If your offer is agreeable to the seller their solicitor will then formally accept the offer in writing to your solicitor. Whilst the seller’s home report will give you an overview of the condition of a property, you may wish to instruct some additional surveys at this stage. Again, Garrington can help advise you on all aspects including which additional surveys are worth investing in.

The Legal Process

The solicitors then exchange letters, known as ‘missives’, clarifying the details and conditions of the offer and acceptance. The solicitor will also check if there are any ‘title burdens’ on the property. Once these details are agreed, the ‘missives are concluded’ and both parties have a binding contract. You will not be required to sign anything, but your solicitor will need your agreement.

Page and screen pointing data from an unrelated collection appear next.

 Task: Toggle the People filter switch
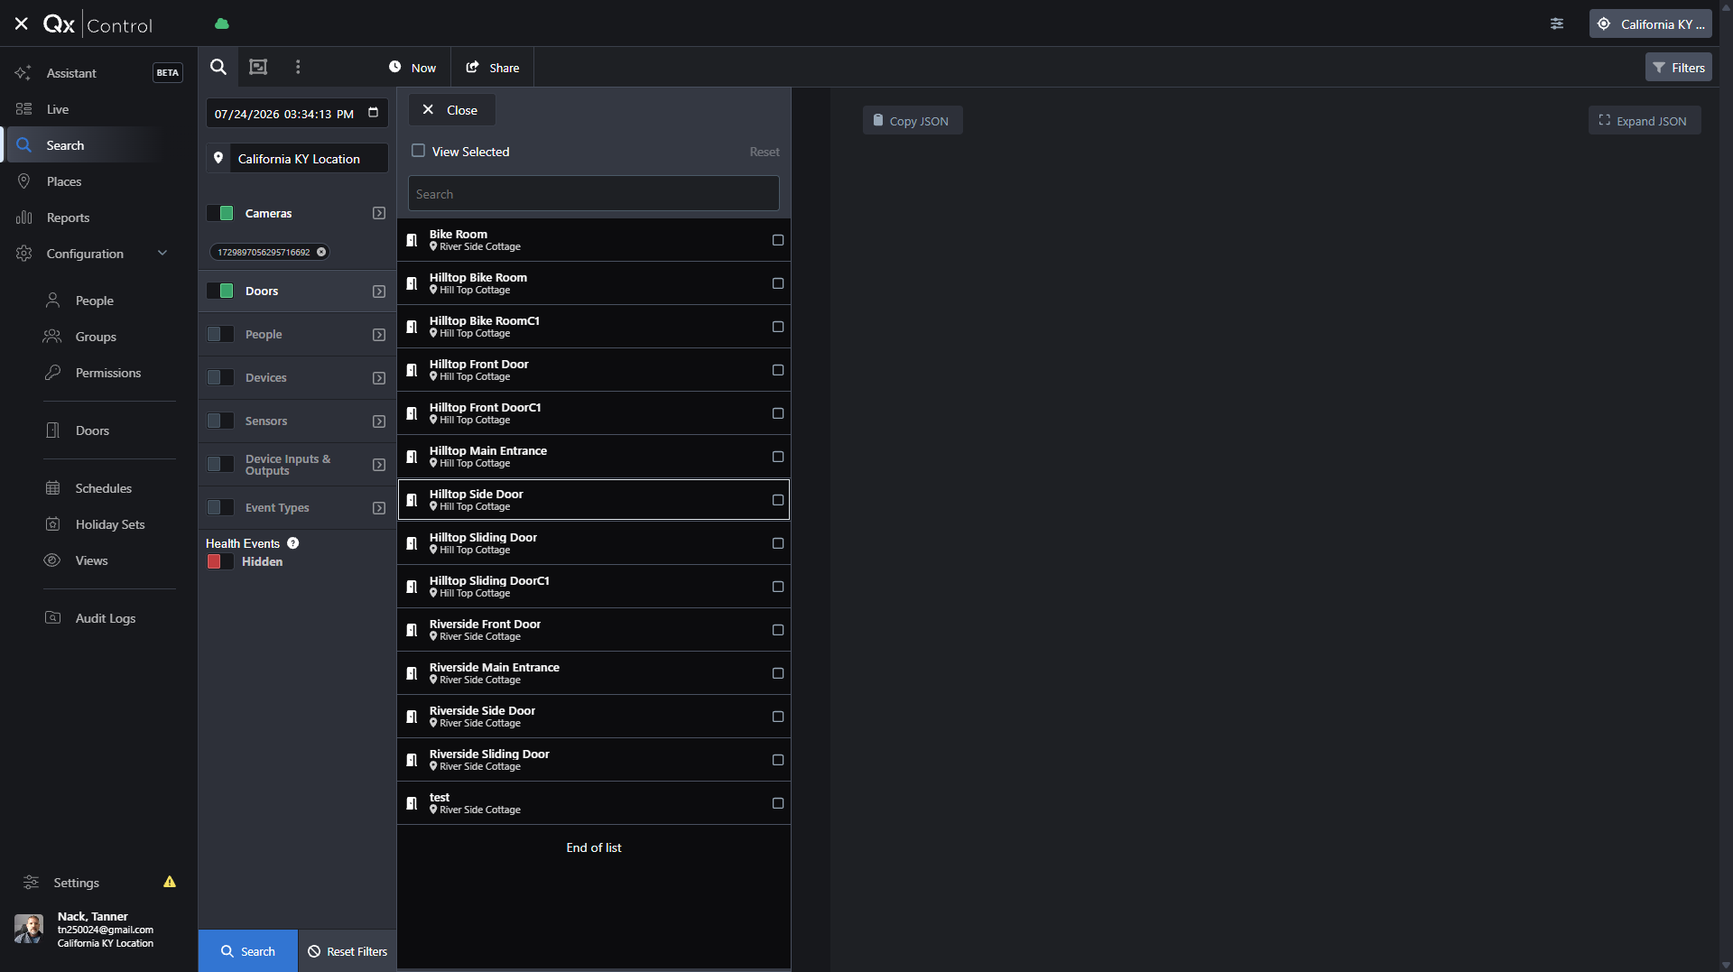[220, 334]
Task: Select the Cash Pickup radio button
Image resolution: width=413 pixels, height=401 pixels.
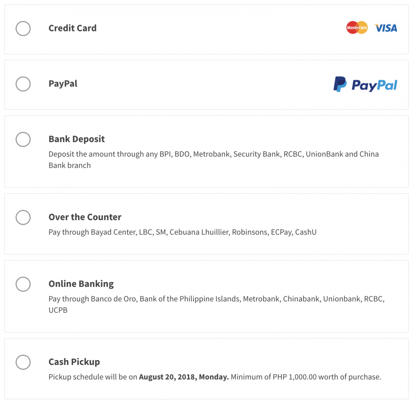Action: [23, 362]
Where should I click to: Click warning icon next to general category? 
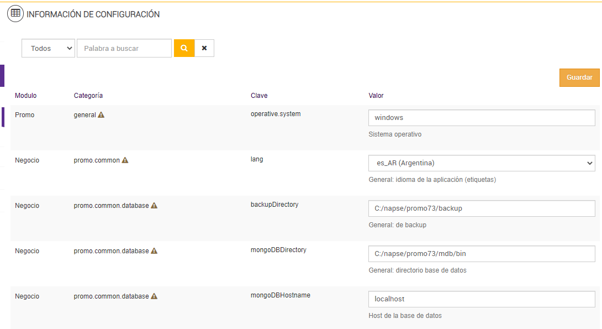[101, 115]
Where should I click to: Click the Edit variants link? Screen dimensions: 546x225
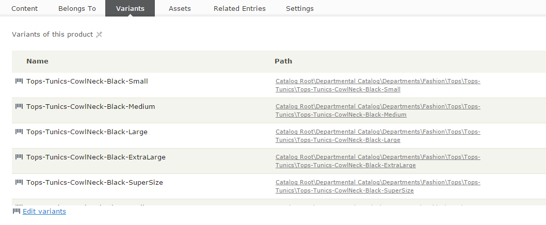pyautogui.click(x=44, y=211)
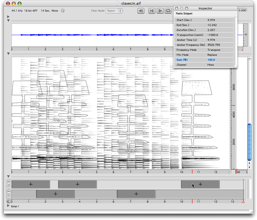Open the Filter Mode Reject dropdown
The height and width of the screenshot is (220, 257).
pos(114,11)
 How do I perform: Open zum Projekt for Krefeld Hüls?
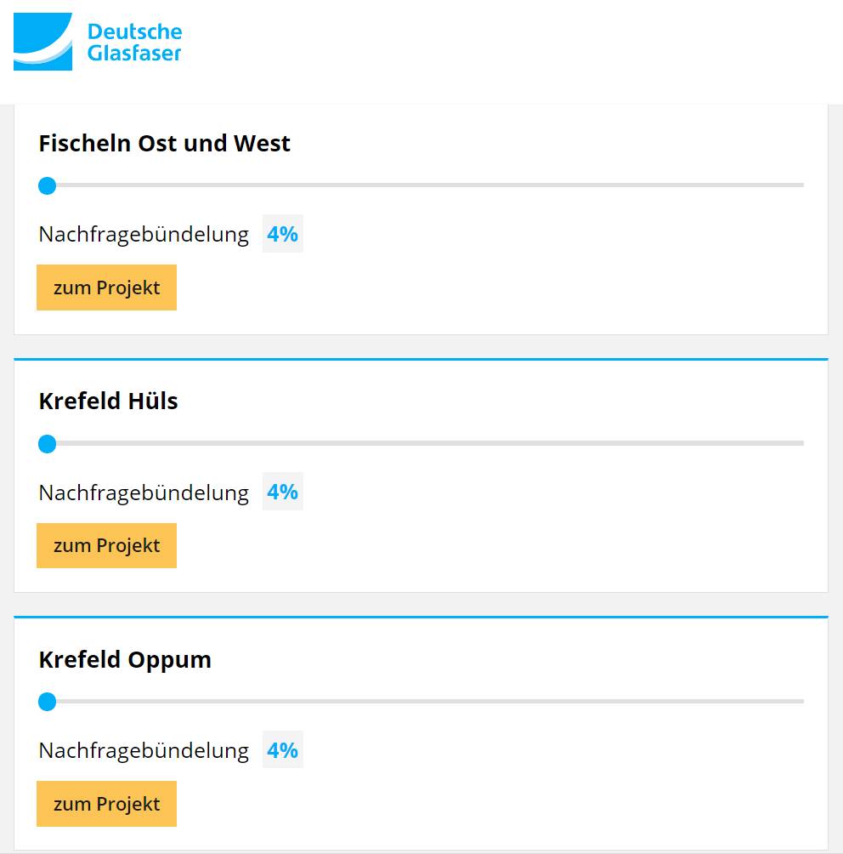(106, 545)
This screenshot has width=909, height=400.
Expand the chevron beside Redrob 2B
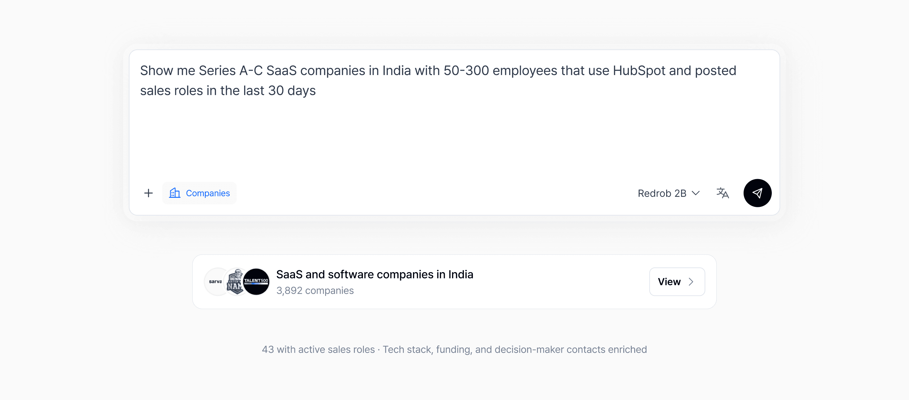[x=696, y=193]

Until missives are concluded either the buyer or the seller can withdraw without penalty, but if either party cannot then fulfil the obligations set out in the missives, they may be liable to pay thousands of pounds in damages. Likewise, neither party can legally be ‘gazumped’ or ‘gazundered’ at this stage.

Gazumping is generally very rare in Scotland even before conclusion of the missives which can make the experience less concerning for buyers than in the rest of the UK, where gazumping can be commonplace. This is namely because in Scotland many estate agents are also solicitors who are governed by Law Society rules which do not tolerate gazumping.

It is worth also noting that there are virtually no leasehold properties in Scotland. This can be a huge benefit to buyers as they are not required to extend short leases at a cost and the complications of ‘marriage value’ don’t play a part as they can do in the rest of the UK.

In the final stages of the process, your solicitor will prepare a ‘disposition’, which involves transferring the title deeds of the property into your name. At this stage, if you have arranged a mortgage, your lender will require you to sign a standard security document which gives them various rights over the property.

Date of Entry

It is a legal requirement for a date of entry, known as the completion date in England, to be agreed at the conclusion of the missives. This is the date when your funds are transferred to the seller via their solicitor, and keys can be collected for your new property.